'What's that then ... the study of crystals?' said my husband to me on the phone during a break between lecturers and I laughed. But as I laughed I must admit I wondered if I also heard God laughing, not in a mocking way, God wouldn't have that in his nature but in a kind of ... what are they all doing?...kind of a way. We had teaching on all these concepts and heresies and practices and thinking of the early churches and early church fathers and I couldn't help but wonder why we do it? I know we are being taught all the time that we will never understand or fathom God - I'm comfortable with that, but we still all feel under a lot of pressure sometimes to learn a lot of jargon.

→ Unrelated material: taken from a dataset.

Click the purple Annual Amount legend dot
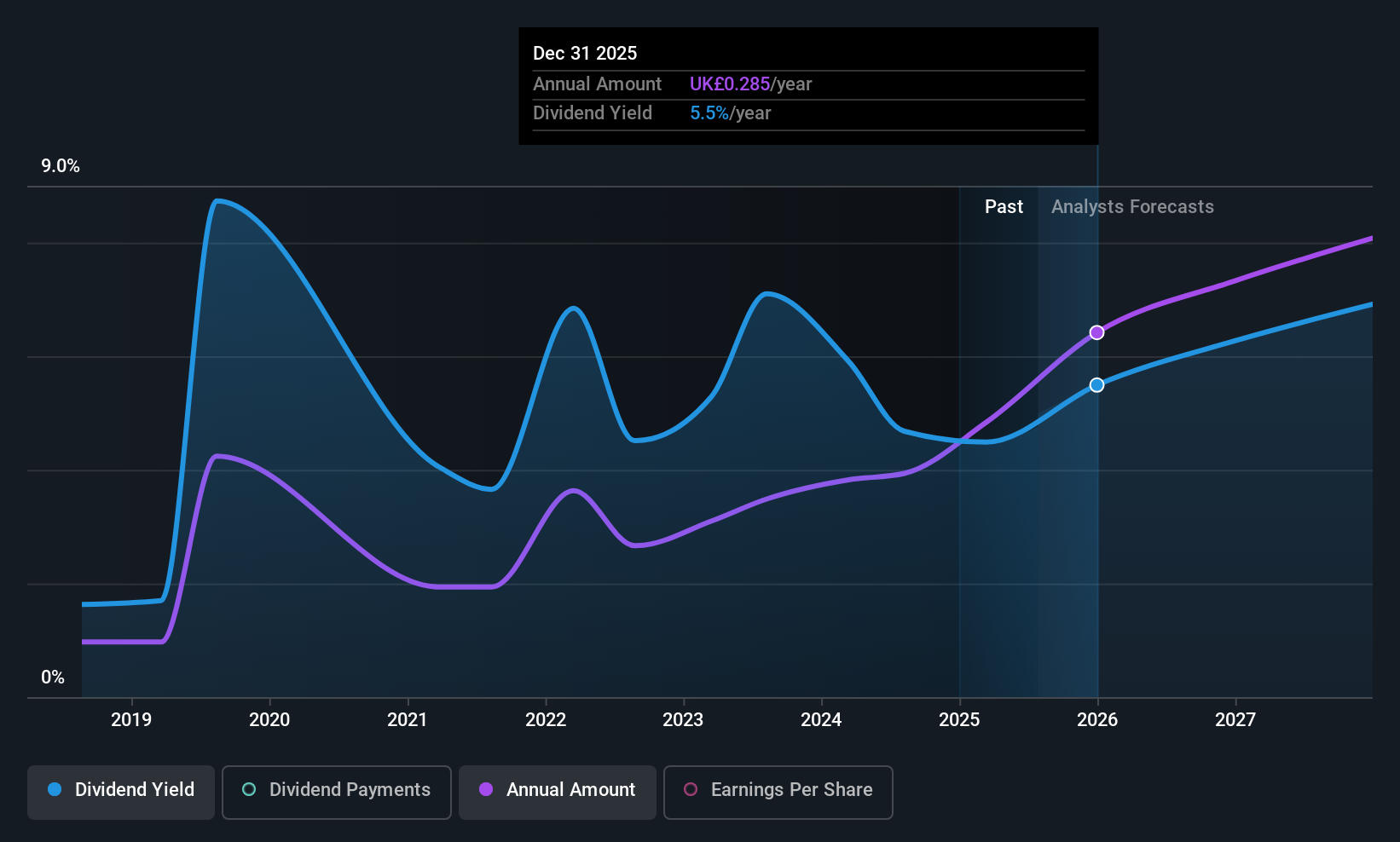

In Feb I will sit an exam on 'The person of Christ' and it all just feels a bit weird. I feel very out of my depth and that there is such a lot that I don't know - but then on the other hand I keep thinking how weird all this theorising would sound to a lot of Christians who are actually out there on the streets of foreign cities, feeding the hungry and counseling the broken. In the middle of one of my lectures today I just wanted to run home and to church where I encounter the living God...I just didn't want to be in that classroom learning about Athanasius, Ignatius, Chalcedon...Nicea isn't so bad - I think I know things about that...but wow - I need to read soooo many books and when you're thinking of cutting down on the other pasts of your life which are about people, community and sharing bible stories with youth, under 5s etc so that you can read more books about Iraneus or whatever he's called, something's not quite right is it?
Ah theological college student having slight inferiority 'I'm not clever enough' for all this' complex crisis! Get me out of here! No, I want to stay, really, it will get better - yiex - talking to myself now - sign of madness?! HEEELLLPPPPP!